The model minimizes the Sum of Squared Errors (SSE) between the predicted and actual prices. The model relies on key assumptions, including Linearity, Independence of errors, and Homoscedasticity (constant variance of errors).

### Model Coefficients
The coefficients (beta_i) represent the change in the predicted price for a one-unit increase in the corresponding feature, holding all other features constant.

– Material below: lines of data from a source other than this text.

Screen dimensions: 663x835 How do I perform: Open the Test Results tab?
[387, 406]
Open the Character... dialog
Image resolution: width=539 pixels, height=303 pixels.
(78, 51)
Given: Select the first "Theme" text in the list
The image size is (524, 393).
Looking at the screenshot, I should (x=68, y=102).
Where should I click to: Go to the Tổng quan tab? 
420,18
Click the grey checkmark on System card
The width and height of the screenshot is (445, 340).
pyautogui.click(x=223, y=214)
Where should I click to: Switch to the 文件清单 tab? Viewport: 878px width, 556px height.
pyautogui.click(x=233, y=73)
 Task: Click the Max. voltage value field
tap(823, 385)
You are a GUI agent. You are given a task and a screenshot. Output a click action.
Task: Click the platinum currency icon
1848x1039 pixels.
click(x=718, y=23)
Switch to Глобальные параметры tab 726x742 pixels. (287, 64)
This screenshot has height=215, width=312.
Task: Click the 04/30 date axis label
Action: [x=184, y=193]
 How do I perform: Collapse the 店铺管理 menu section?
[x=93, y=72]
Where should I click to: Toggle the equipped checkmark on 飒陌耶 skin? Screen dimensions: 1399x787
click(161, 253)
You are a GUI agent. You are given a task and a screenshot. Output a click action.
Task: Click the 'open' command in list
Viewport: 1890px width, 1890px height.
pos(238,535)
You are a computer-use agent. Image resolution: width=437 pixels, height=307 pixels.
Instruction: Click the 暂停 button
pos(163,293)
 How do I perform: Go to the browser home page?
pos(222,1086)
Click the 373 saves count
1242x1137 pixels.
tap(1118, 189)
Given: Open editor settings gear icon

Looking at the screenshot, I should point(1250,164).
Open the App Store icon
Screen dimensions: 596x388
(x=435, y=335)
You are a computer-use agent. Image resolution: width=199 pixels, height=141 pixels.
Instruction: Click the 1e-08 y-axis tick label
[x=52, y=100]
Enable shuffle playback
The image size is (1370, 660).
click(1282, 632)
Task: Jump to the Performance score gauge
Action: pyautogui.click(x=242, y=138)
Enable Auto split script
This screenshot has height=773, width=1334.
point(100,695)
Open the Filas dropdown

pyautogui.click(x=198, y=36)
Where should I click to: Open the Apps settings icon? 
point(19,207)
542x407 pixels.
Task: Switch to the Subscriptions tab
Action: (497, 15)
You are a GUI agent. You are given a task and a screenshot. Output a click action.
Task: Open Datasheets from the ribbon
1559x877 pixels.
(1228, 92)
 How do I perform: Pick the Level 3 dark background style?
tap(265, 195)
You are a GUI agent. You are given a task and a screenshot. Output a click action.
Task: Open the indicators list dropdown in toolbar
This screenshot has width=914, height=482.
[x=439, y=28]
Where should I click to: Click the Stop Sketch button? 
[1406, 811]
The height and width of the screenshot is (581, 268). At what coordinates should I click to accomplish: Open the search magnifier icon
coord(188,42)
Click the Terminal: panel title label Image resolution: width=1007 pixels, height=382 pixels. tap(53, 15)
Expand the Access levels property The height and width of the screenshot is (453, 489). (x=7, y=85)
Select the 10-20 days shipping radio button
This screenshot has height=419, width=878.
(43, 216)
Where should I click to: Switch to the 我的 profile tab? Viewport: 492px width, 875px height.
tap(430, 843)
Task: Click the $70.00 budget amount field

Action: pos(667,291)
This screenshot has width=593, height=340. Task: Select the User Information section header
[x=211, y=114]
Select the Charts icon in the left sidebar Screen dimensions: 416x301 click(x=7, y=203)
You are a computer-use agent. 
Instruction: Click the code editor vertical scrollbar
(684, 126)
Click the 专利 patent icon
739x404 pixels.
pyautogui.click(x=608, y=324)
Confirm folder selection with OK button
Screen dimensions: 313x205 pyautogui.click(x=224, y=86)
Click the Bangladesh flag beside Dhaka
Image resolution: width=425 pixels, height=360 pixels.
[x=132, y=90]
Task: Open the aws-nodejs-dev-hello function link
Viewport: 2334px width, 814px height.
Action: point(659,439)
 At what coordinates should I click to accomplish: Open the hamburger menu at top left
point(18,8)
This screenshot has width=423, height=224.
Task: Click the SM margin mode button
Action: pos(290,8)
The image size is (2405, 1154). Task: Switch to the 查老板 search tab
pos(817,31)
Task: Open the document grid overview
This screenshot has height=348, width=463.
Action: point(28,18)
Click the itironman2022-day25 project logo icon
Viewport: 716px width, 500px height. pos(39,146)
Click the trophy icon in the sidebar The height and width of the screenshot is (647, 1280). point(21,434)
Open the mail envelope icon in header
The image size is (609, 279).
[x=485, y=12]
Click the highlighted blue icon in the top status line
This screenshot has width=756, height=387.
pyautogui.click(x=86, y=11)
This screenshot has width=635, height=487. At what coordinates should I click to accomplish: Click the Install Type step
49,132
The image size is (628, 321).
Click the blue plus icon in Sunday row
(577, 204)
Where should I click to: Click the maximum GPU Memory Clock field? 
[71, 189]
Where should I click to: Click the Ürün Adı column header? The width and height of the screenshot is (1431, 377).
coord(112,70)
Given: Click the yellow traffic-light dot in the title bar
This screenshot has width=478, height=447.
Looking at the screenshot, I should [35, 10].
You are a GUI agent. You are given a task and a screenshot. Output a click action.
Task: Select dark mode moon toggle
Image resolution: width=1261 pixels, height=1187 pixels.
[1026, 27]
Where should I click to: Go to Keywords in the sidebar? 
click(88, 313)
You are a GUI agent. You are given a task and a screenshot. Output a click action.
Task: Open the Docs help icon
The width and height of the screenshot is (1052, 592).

**Intercept** : **179.39** The baseline price when all features are zero.
**Number_of_Beds** : **18.38**  Each additional bed increases the predicted price by 18.38.
**Review_Count** : **-0.04** A very slight negative impact, suggesting high review count alone doesn't drive price up.
 **Rating**  **-1.12**  A slight negative impact, which is counter-intuitive and suggests a complex relationship not fully captured by this simple linear model.
**Location_Grouped_Mexico** :**-102.94**  Being in Mexico (compared to the baseline location) decreases the predicted price by $102.94. |

The coefficients confirm that **Number of Beds** is the strongest positive predictor of price.

## Evaluation Metrics & Interpretation

The model's performance is evaluated using the standard metrics for Regression:

| Metric | Value | Interpretation |
| :--- | :---: | :--- |
| **RMSE** (Root Mean Squared Error) | **152.94** | The average magnitude of the error, measured in the same units as the target (dollars). The model is typically off by $152.94. |
| **MAE** (Mean Absolute Error) | **91.21** | The average absolute error. The model's predictions are off by $91.21 on average. |
| **R-squared** (R2) | **0.1245** | Only 12.45% of the variance in the Airbnb price is explained by our model's features. This indicates the model is a poor fit for the data, suggesting that important features (like property type, amenities, or exact location) are missing. |

**Interpretation:** The low R2 value indicates that a simple linear model is insufficient for accurately predicting Airbnb prices, which are likely influenced by non-linear factors and features not present in this dataset.

In [None]:
# predict on the test
Y_pred = model.predict(X_test)

# Evaluation Metrics
rmse = np.sqrt(mean_squared_error(Y_test, Y_pred))
mae = mean_absolute_error(Y_test, Y_pred)
r2 = r2_score(Y_test, Y_pred)

print(f"RMSE: {rmse:.2f}")
print(f"MAE: {mae:.2f}")
print(f"R-squared (R2): {r2:.4f}")

#Quick Revision
this project successfully applied Multiple Linear Regression to the Airbnb dataset, demonstrating the entire data mining process from raw data cleaning to model evaluation.
The Model Coefficients confirmed our initial hypothesis: Number of Beds is the strongest positive predictor of price, increasing the predicted price by 18.38 for each additional bed.
However, the evaluation metrics provided a crucial insight: the R-squared ($R^2$) value was only 0.1245. This low value indicates that our simple linear model is insufficient for accurately predicting Airbnb prices. The model only explains about 12.45% of the variance in price, suggesting that critical factors—such as property type, amenities, and exact neighborhood—are missing from our feature set.
This outcome is a valuable lesson in data mining: while the model is technically correct, it highlights the need for more complex models or richer data to accurately capture the non-linear complexities of real-world phenomena like housing prices.